📜 ⬆️ ⬇️

Automation of obtaining information from Incorporation using Freepascal



In my work (legal) I am ready to automate everything that only gives in to this. But while the robots pumped by neural networks from the utopia of German Gref did not appear and did not take away all the work of ordinary lawyers, the routine will remain our main companion for a long time. Automation of this routine is what I occasionally do for the past years, be it numerous excel tables with a bunch of formulas allowing you to quickly print out hundreds of similar documents sent to the word, well, or automatically generated reports. But there are some things that you cannot do with simple formulas and substitutions. This is where programming comes in, which I have been fond of since childhood, and it just so happened that it started with delphi. Now it is easier for me than in C # or python, to master which I started recently, to quickly do some kind of project in Lazarus using freepascal. And yes, I quite seriously believe that the possibilities of this environment are more than enough. Therefore, automate the Unified Statements, you guessed it, with the help of pascal.

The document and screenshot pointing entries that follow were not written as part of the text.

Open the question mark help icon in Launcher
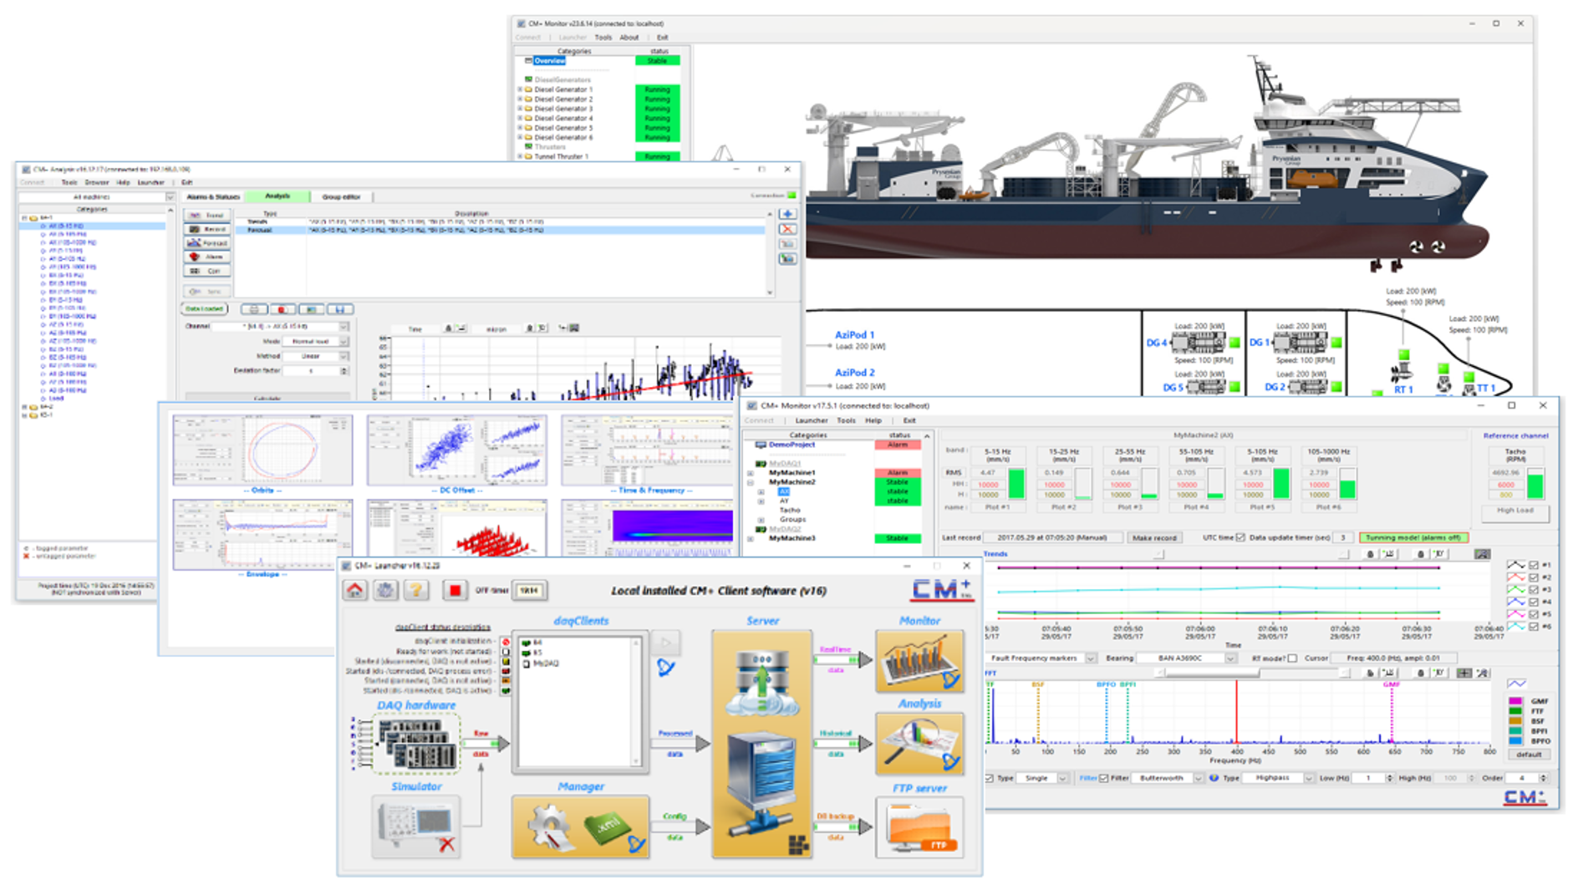click(x=415, y=591)
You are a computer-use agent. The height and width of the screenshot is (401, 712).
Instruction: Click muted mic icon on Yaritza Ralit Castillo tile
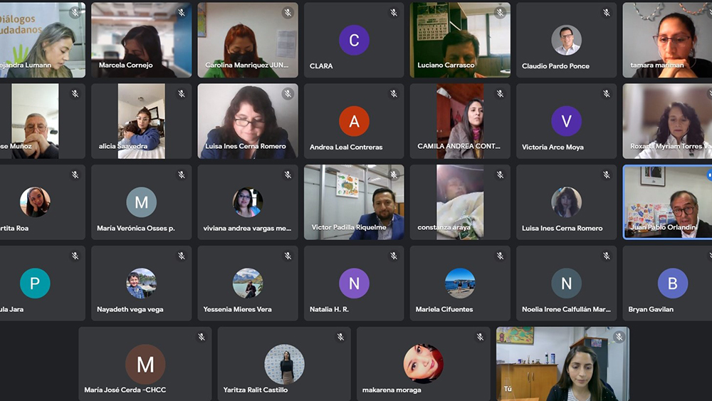coord(340,337)
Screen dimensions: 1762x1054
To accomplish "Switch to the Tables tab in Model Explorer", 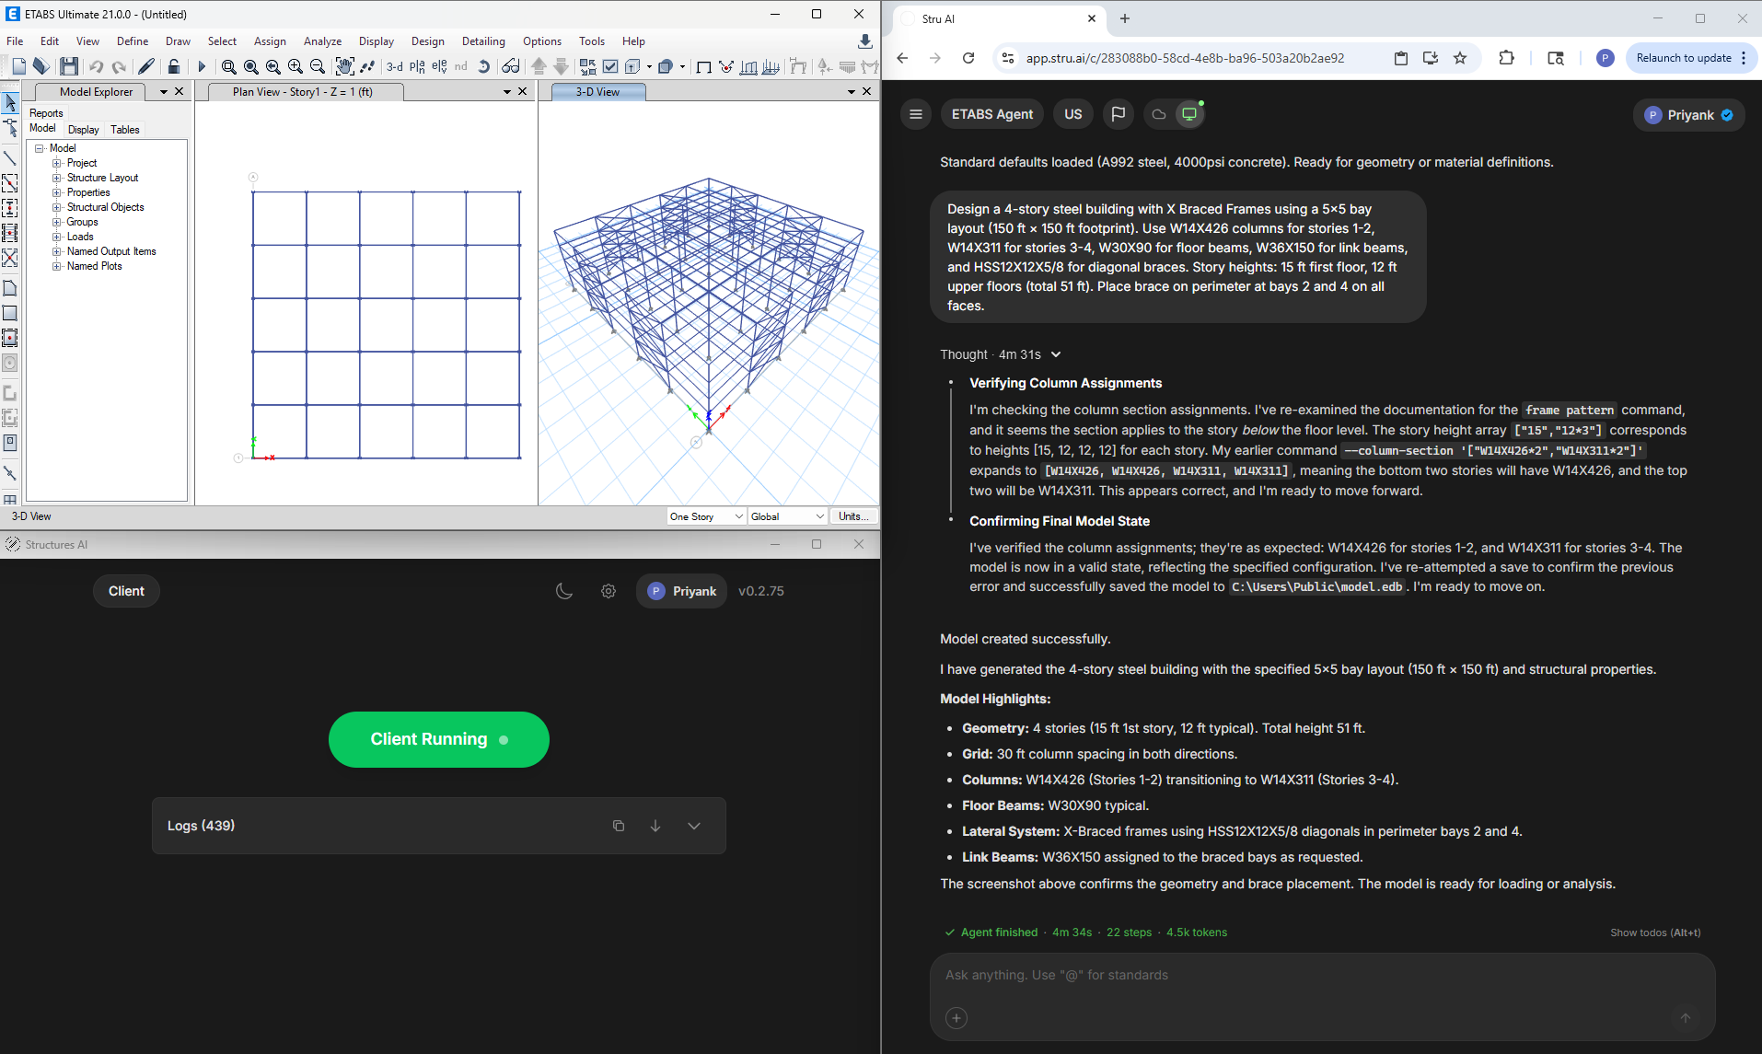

A lawyer of a consulting firm doing business with dozens of legal entities, a corporate lawyer on free bread, and any other lawyer confronted with ensuring the activities of organizations - they all know how easily dozens and hundreds of different names, TIN numbers, OGRN numbers are mixed together it is easy to forget who is where the manager is, and when the term of extension of office is suitable for him, whether there are any problems with shares in an LLC and with payment of its share capital. Well, the need to quickly make a document that includes many constantly changing details, leads to periodic errors and typos. To automate just such processes, I needed a solution with a database that allows you to create documents using templates, keep various registries, track changes and not skip any deadlines. Well, one of the necessary simplifications of life is the quick receipt of a fresh file with information from the Unified State Register of Legal Services from the Federal Tax Service website . Of course, no one says that using the site directly is long and difficult, but agree that clicking on one button without leaving the application is much more fun, and you can do it without interrupting a phone call (or a cup of coffee).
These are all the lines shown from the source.